• [Given data]

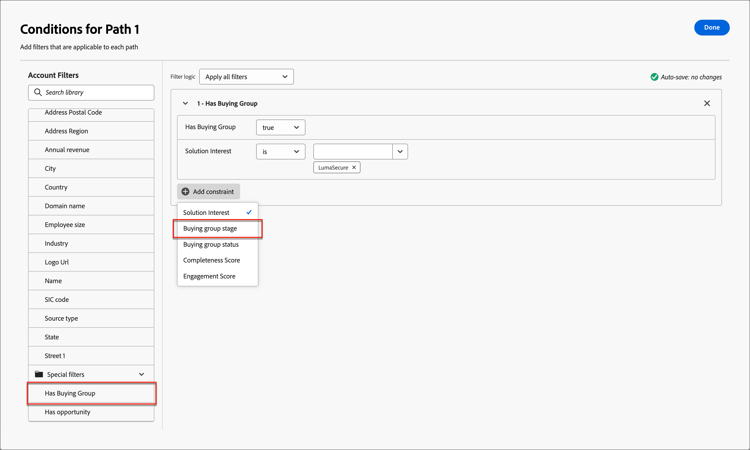This screenshot has height=450, width=750.
Task: Click the plus icon on Add constraint
Action: pyautogui.click(x=185, y=191)
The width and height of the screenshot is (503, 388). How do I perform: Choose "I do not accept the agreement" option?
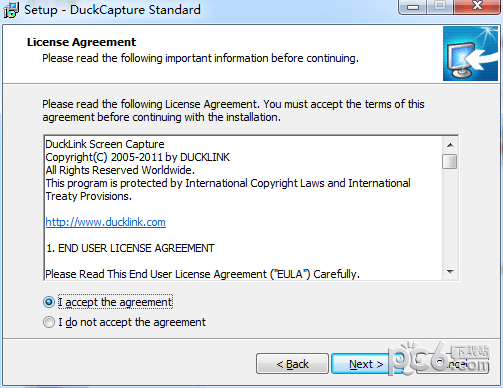pyautogui.click(x=49, y=322)
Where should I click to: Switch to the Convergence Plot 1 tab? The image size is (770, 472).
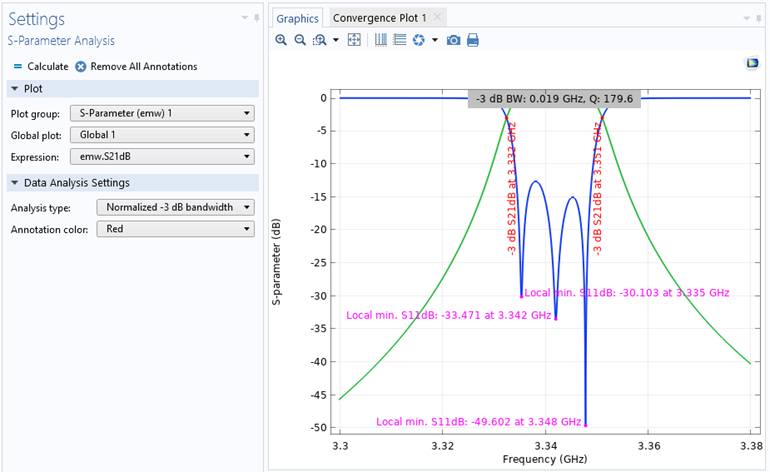click(379, 18)
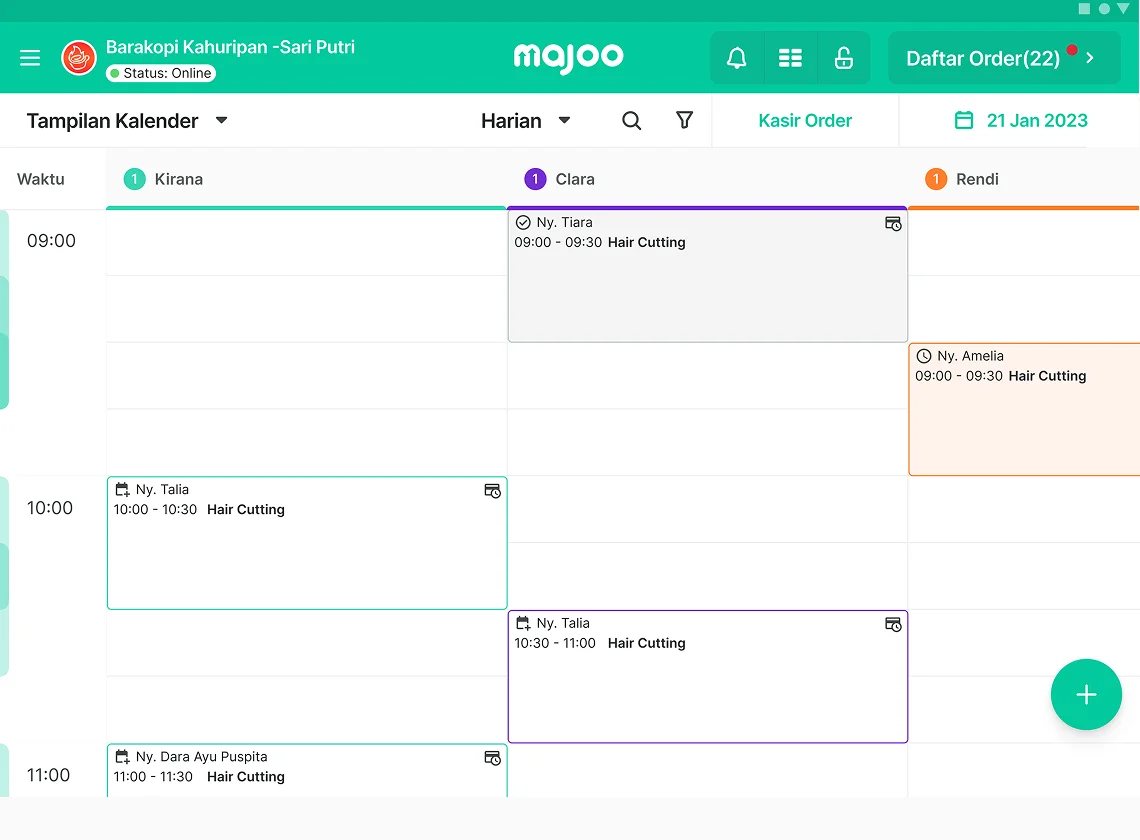Search appointments with magnifier icon
Image resolution: width=1140 pixels, height=840 pixels.
[631, 121]
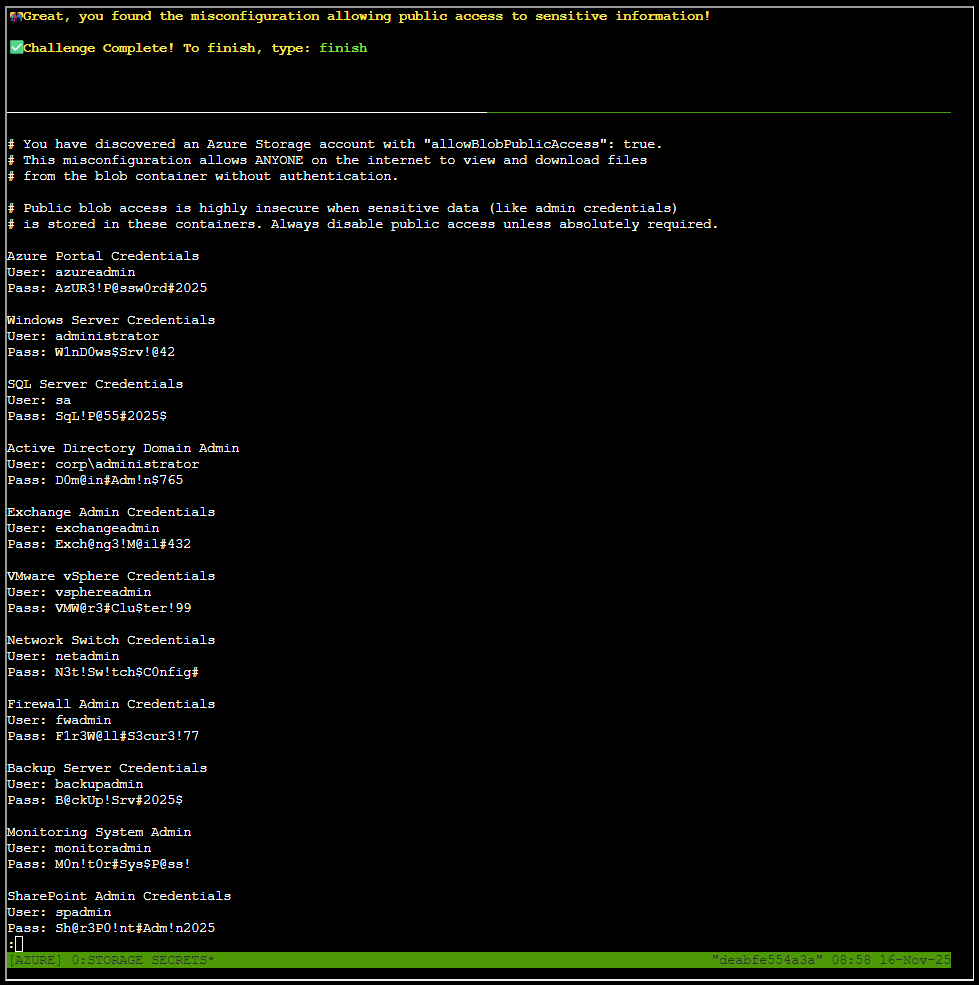
Task: Click the trophy icon at the top
Action: [x=14, y=15]
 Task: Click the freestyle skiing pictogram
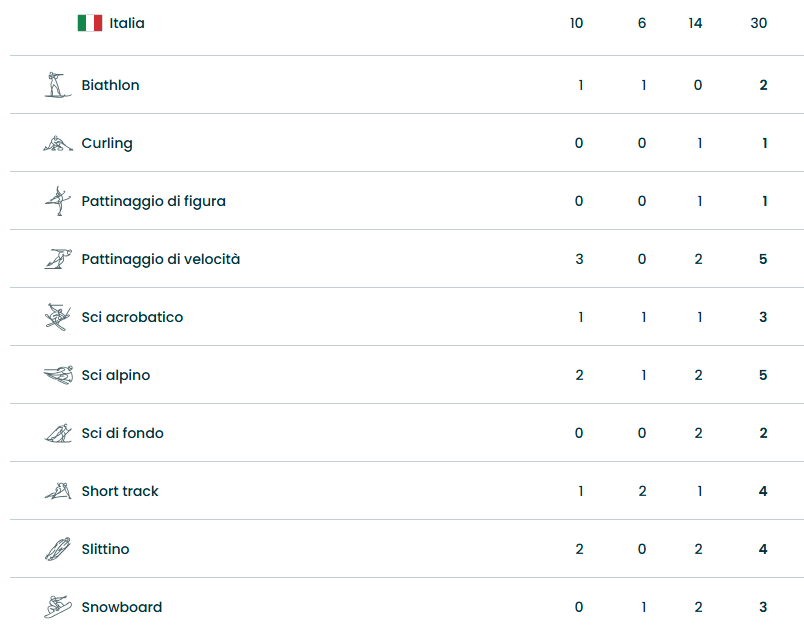pyautogui.click(x=58, y=317)
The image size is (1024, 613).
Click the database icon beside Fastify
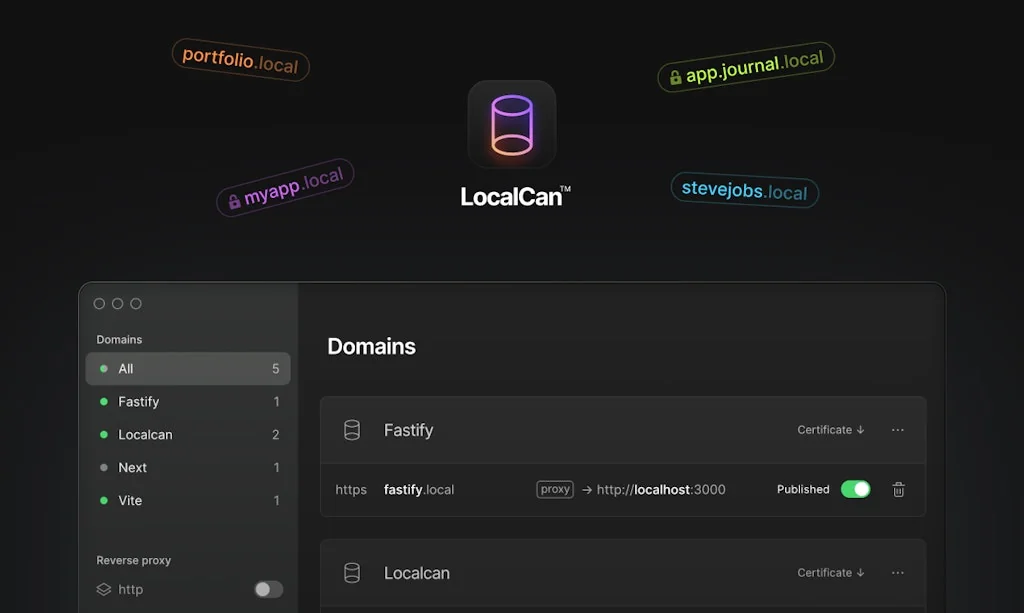(352, 430)
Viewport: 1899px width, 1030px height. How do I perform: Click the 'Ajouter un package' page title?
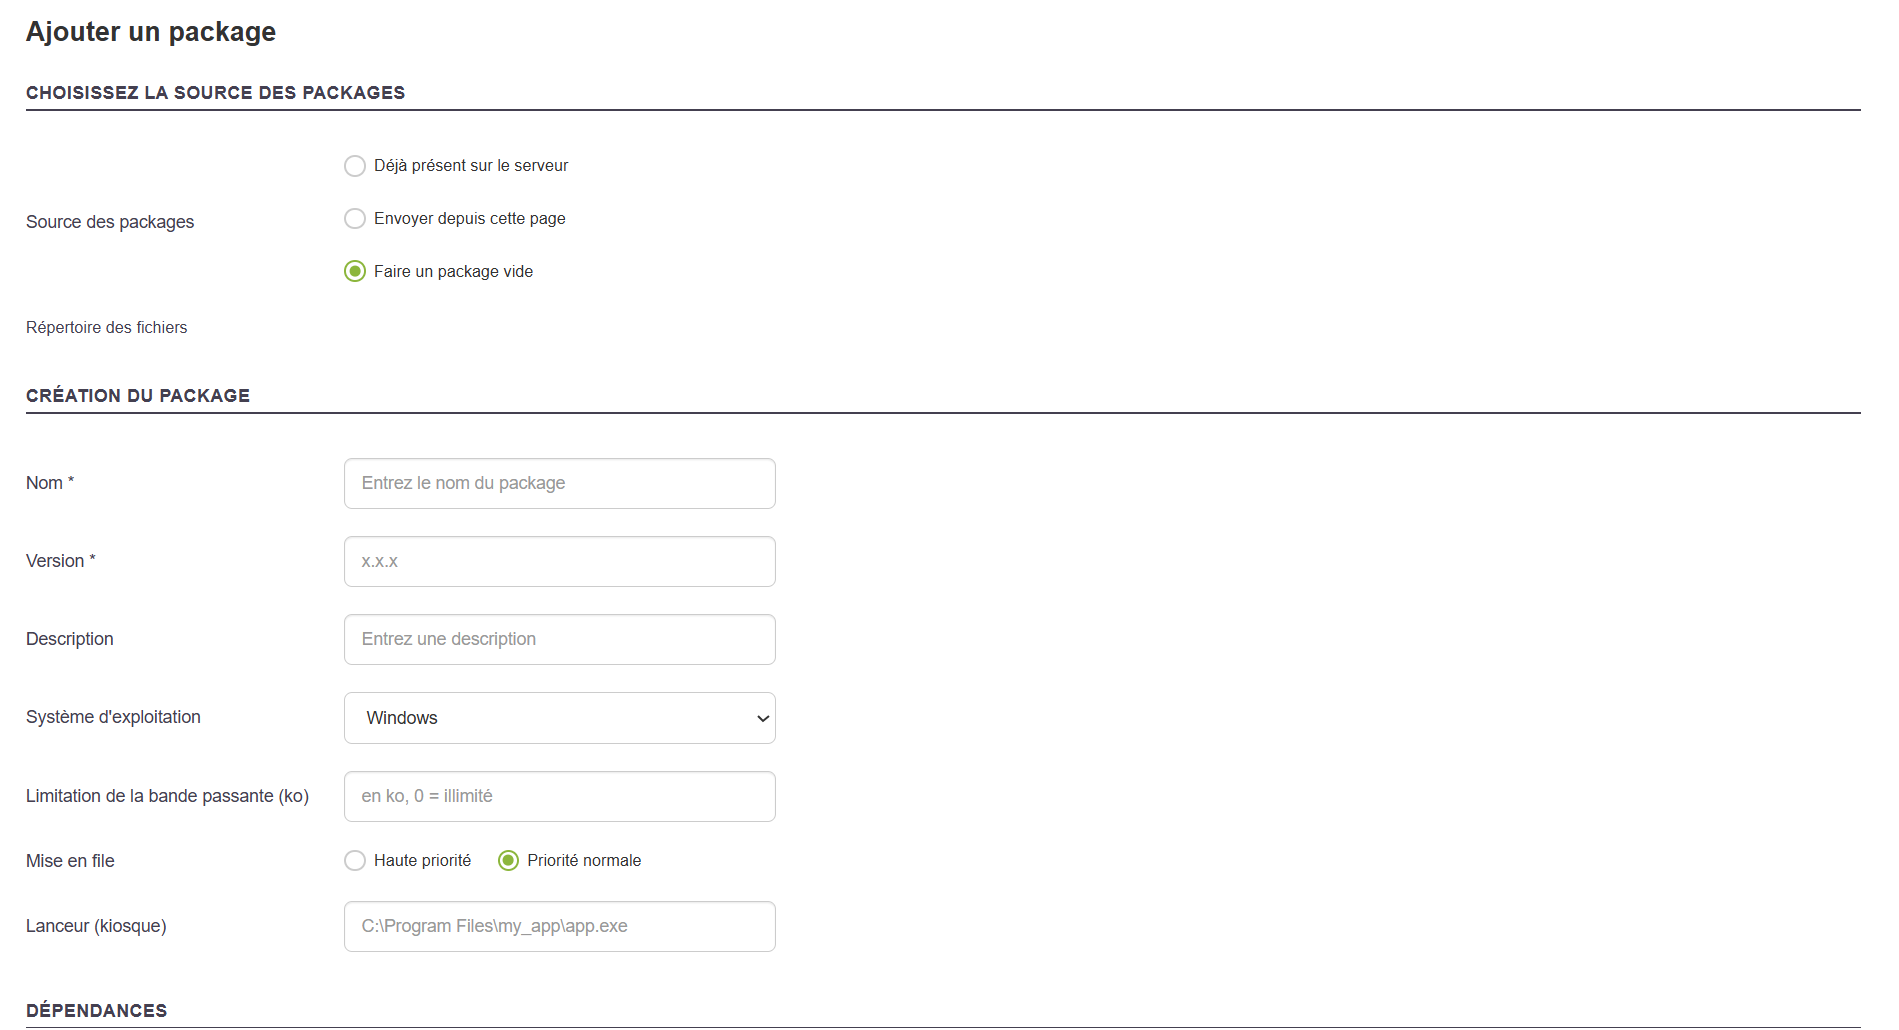click(x=151, y=32)
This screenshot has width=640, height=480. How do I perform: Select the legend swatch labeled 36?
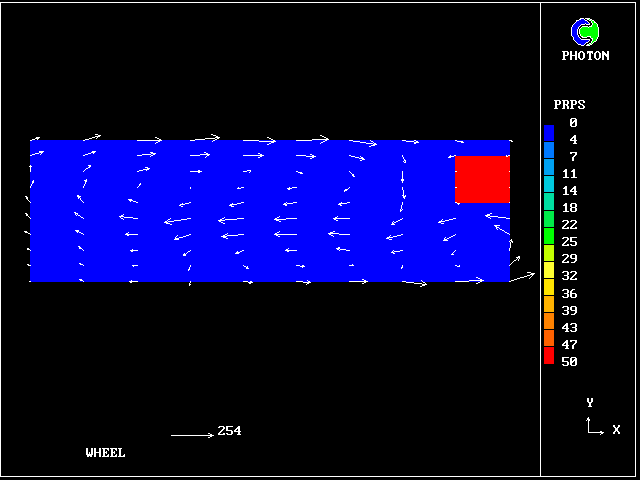549,292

• [Exercise instructions] Print, please, exactly the lines from the one holding "The width and" through the final line of the data, both included, while leaving out each picture.

• [Exercise output]
The width and height of the screenshot is (503, 388). How do I perform: Choose "I do not accept the agreement" option?
pyautogui.click(x=49, y=322)
Where should I click to: Switch to the Convergence Plot 1 tab? The image size is (770, 472).
click(379, 18)
Search appointments with magnifier icon
Image resolution: width=1140 pixels, height=840 pixels.
[631, 121]
Task: Click the trophy icon at the top
Action: [x=14, y=15]
 Task: Click the freestyle skiing pictogram
pyautogui.click(x=58, y=317)
The image size is (1024, 613).
Click the database icon beside Fastify
(352, 430)
Viewport: 1899px width, 1030px height. How do I perform: Click the 'Ajouter un package' page title?
click(x=151, y=32)
This screenshot has width=640, height=480. How do I perform: Select the legend swatch labeled 36?
549,292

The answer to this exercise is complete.